The game goes as follows. Two players are playing a game, player 1 and player 2, in which the first player starts by naming a hero $h_1$, then player 2 responds with a villain $v_1$ who has played in a movie with $h_1$. Then player 1 responds with another hero $h_2$ who has played in a movie together with $v_1$, and so forth. Each hero and villain can be used at most once. The first player that can not name any character (available heroes/villains do not have a common film with the last choice of the other player), loses the game. Player 1 always starts the game.
The input is a set of heroes $H$, a set of villains $V$ ($|H| = |V| \geq 1$) and a family of movies $M$, where each movie is a set of heroes and villains who appeared in that movie.
The question is: Can you, based on $H$, $V$ and $M$, decide which player wins the game assuming both players are playing optimally?

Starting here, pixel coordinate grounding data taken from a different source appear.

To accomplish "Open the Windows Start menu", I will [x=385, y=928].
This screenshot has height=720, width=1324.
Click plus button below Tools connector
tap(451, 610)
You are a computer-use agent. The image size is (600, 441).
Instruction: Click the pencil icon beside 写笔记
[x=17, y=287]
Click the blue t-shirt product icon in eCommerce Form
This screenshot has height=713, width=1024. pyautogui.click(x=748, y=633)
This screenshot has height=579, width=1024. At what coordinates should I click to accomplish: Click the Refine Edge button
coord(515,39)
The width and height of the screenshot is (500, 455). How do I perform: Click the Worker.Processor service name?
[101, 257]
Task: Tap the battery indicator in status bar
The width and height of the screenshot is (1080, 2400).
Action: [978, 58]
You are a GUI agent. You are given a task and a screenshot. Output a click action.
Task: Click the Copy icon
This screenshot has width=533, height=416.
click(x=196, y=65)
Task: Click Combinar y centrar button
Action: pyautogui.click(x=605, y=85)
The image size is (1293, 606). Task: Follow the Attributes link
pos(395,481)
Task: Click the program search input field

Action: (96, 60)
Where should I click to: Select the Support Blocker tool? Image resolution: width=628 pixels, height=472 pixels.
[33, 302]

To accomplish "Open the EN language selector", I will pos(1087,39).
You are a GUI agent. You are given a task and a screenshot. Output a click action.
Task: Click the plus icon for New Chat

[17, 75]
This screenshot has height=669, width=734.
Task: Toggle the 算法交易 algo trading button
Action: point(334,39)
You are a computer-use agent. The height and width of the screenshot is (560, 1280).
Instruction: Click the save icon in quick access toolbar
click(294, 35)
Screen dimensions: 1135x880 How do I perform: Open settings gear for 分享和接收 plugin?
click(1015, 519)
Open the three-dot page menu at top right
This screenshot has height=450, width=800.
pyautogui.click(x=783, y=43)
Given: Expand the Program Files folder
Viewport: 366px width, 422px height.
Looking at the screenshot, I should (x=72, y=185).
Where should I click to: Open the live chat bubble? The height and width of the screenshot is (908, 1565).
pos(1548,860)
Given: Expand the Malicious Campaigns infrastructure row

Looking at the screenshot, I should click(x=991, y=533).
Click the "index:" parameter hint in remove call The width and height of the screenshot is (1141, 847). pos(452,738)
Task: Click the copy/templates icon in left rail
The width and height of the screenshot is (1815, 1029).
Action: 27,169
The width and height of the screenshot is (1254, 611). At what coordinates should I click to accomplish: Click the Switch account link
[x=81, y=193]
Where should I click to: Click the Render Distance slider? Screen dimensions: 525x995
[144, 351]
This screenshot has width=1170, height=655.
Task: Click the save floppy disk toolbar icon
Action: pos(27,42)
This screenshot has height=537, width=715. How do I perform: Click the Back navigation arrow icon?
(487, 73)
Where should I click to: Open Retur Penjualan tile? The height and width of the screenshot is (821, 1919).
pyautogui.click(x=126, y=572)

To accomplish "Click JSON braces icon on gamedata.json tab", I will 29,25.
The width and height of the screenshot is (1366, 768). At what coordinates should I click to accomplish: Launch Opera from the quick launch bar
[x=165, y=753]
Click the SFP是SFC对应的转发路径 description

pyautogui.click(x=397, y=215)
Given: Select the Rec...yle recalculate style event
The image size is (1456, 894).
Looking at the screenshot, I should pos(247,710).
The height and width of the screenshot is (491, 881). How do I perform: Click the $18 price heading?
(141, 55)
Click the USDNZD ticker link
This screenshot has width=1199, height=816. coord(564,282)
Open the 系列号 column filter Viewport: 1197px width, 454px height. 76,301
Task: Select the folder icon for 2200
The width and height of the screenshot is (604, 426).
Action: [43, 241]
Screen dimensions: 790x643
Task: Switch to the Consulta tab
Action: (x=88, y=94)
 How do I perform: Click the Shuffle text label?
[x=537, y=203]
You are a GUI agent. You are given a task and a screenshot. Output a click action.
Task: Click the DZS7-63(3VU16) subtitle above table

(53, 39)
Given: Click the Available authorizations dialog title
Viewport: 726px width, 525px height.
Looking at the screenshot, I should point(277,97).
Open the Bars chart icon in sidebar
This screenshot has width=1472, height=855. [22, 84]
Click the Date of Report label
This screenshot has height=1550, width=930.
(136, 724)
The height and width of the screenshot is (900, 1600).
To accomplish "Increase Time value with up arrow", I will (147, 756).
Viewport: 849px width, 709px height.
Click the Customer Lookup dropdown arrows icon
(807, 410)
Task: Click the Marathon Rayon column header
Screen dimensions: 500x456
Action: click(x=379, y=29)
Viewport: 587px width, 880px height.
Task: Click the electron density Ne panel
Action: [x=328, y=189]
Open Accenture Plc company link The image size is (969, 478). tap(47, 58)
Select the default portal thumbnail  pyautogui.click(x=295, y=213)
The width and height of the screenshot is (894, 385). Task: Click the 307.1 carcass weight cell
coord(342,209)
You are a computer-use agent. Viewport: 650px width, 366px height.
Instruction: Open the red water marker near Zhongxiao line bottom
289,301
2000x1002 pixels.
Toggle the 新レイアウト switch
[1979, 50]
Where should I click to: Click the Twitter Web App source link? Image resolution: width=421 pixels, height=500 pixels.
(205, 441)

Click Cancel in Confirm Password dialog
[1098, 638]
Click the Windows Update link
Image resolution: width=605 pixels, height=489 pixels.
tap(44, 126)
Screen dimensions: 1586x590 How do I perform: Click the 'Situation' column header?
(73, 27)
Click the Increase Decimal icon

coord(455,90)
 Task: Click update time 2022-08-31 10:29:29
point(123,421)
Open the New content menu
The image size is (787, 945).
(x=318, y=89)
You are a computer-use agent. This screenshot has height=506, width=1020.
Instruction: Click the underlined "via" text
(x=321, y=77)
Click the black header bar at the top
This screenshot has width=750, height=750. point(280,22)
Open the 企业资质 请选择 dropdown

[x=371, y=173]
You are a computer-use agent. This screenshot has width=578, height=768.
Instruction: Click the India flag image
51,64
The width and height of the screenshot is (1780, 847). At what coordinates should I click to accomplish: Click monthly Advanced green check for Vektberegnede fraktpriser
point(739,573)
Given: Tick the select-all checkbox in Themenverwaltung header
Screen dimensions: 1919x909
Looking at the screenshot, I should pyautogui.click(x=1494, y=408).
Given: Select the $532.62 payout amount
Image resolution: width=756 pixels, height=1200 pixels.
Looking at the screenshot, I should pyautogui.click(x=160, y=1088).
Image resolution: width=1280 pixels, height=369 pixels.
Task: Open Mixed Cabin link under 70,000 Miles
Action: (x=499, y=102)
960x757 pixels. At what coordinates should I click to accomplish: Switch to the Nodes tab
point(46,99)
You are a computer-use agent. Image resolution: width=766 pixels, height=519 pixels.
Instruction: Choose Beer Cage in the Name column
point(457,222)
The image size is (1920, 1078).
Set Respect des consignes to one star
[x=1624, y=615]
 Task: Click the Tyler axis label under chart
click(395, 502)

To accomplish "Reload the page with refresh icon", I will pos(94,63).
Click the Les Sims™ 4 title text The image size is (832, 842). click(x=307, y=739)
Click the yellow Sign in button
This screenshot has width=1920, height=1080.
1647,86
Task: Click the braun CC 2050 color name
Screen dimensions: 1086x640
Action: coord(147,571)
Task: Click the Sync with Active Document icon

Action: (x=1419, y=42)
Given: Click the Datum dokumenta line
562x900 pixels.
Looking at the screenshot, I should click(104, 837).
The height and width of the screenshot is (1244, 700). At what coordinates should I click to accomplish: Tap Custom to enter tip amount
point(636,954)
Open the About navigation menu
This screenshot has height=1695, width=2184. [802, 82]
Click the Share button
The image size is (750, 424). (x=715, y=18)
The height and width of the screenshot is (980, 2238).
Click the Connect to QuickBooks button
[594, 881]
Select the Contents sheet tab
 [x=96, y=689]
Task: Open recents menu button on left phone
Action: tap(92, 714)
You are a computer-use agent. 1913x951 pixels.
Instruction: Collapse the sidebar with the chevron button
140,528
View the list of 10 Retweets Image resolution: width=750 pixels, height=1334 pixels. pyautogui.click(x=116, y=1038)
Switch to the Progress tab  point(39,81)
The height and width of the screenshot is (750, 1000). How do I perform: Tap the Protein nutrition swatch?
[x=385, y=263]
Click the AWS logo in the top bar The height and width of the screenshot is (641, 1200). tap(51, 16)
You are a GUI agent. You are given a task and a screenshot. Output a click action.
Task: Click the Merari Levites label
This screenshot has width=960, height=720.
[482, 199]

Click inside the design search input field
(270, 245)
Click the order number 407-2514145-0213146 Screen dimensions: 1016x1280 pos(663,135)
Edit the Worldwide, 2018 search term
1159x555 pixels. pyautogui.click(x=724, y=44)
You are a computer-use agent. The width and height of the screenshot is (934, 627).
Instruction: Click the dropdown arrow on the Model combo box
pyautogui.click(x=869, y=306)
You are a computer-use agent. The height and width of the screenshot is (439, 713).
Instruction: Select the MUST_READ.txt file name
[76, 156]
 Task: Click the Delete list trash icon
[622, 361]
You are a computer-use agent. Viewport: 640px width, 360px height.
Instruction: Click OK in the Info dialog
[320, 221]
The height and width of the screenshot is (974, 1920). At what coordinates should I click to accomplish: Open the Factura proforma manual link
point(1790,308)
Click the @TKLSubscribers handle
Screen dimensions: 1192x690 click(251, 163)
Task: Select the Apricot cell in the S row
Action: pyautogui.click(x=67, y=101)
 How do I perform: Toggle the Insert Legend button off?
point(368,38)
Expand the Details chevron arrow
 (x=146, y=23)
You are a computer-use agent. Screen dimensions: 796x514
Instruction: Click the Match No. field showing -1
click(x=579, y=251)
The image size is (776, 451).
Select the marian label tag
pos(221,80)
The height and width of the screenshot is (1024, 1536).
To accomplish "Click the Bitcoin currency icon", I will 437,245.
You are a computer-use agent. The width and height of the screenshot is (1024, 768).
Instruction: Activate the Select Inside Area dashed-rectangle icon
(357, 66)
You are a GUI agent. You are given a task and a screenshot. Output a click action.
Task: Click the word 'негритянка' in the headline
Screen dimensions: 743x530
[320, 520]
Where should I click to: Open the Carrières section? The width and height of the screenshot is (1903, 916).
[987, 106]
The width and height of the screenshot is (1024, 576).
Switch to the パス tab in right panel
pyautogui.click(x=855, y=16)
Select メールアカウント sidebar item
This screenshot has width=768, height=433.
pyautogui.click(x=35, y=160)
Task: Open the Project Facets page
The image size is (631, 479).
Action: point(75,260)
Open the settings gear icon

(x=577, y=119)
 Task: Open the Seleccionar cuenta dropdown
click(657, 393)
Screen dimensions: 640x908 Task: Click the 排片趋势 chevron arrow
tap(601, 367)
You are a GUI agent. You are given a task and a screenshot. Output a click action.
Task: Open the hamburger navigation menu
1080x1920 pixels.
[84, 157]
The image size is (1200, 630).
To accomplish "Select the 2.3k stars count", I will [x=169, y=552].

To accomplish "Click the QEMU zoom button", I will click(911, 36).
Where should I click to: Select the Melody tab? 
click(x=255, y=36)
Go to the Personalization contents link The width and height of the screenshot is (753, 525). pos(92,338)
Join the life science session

Given the following data: the heroes are Iron Man, Captain America, Thor and Spider-Man. The villains are Whiplash, Ultron, Thanos and Vulture. The movies are Avengers: Infinity War (stars Iron Man, Captain America, Thor, Thanos and Spider-Man) and Spider-Man: Homecoming (stars Iron Man, Vulture and Spider-Man). Can you decide which player has the winning strategy?
My approach is to use maximum bipartite matching to find out which player has the winning strategy, because we can split the data in two sets, namely $H$ and $V$ and have relations between those two sets. The Hopcroft-Karp algorithm can take two of such sets and find out the maximum cardinality. Please correct me if I'm wrong: in the cases in which there is a perfect matching, player 2 wins and otherwise player 1 wins. Whenever there is a perfect matching, it means that player 2 has always had an answers to the hero that player 1 named.
How would you solve this? Is there a better, more efficient solution than some maximum bipartite matching.